Like most events in my life, things happen by accident and motor racing was no different. That’s not to say I wasn’t interested in motorsport. I was a fan since I was around ten. Being a typical little boy, anything that went fast fascinated me whether it was cars, planes, boats, or anything else you care to name. I don’t know if this had something to do with the fact that no one in my family possessed a driver’s license or a car.
While I loved watching Formula One, my heart belonged to rallying and off road racing. The unpredictability of a rally stage appealed to me more than circuit racing. So I was an avid fan, with never a thought of taking part myself. That changed when I was nineteen. I wasn’t content to sit on the sidelines. I wanted a racing experience. I signed up for a rally driving training course and a circuit racing one. As much as I wanted to rally cars, my skills for off road driving were okay, but my circuit racing performance was pretty good.
That track day made me wonder if I should go the extra mile and switch from avid fan to competitor. I spent a couple of months exploring the notion of buying a single seater racecar and to be honest, I didn’t have a clue as to what I was doing. Then the unpredictable element of life took over and I received a call from the owner of the racing school, who wondered if I’d be interested in a 50% share in a Formula Ford and to team up for a season. I mulled the idea over and said yes. A few weeks later, I owned a racecar.
I think the partnership with an experienced driver was a good one. An older and wiser head meant my introduction to motor racing was a smooth one. I think if I’d gone it alone, I would have made some costly mistakes. With what I learned, the following year, I went out on my own running the car myself with a small crew consisting of a couple of friends, my dad, and myself.
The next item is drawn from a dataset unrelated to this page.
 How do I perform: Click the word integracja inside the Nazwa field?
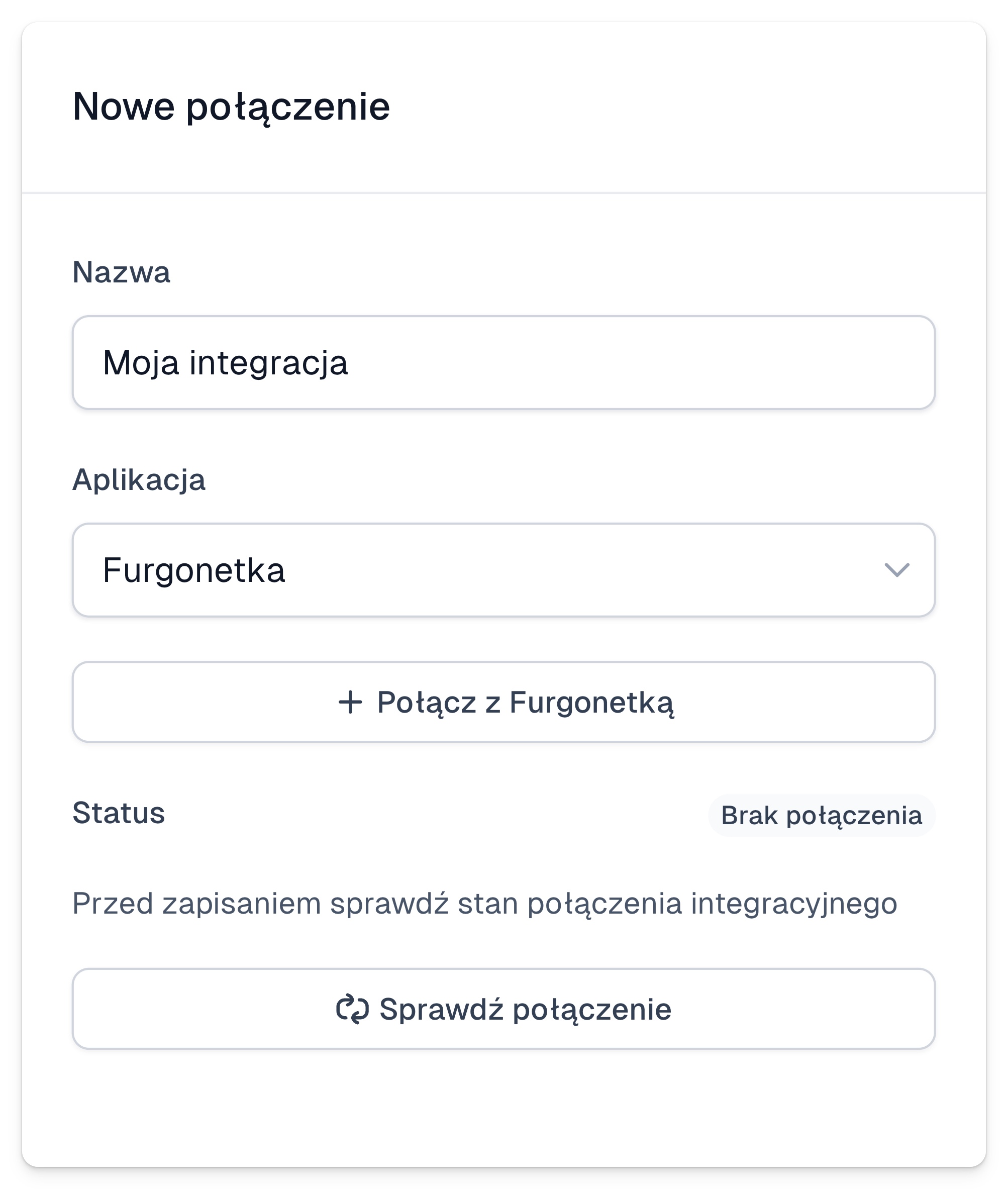coord(268,364)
I can say racing changed my life. When things went well, I don’t think I experienced highs like it. Also I don’t think I’ve suffered lows like it either when things didn’t go well. But racing changed me as a person. The biggest thing racing did for me was it improved me as a person. I’m not sure it made me a grown up, but it built character. I learned how to handle pressure (self imposed or otherwise), I was more inventive, and it made me come out of my shell in some respects. My day-to-day life got easier, because the problems I’d experience during a race meeting were more intense compared to my day job. So I’ll always be thankful to motor racing for that.
I raced for three years but stopped when the money ran out. While I did have sponsors, I was still the underwriter and the only investor. I’d seen a lot of guys get themselves into serious debt and I wasn’t about to follow them down that dark hole. The ugly side of motorsport is that it’s addictive. You just don’t want to quit. So, after a crash on Brand’s Hatch’s Grand Prix circuit, when I knew all the money had run out, I called it quits. It’s a decision I’m happy I made and one I still regret. Racing decisions are like that.
At the end of the day, I can’t say I blew the motor racing world away, but I held my own. I wish I could have kept at it longer and started earlier, but it is what it is. That’s not to say that if someone offered me a drive tomorrow, I wouldn’t take it.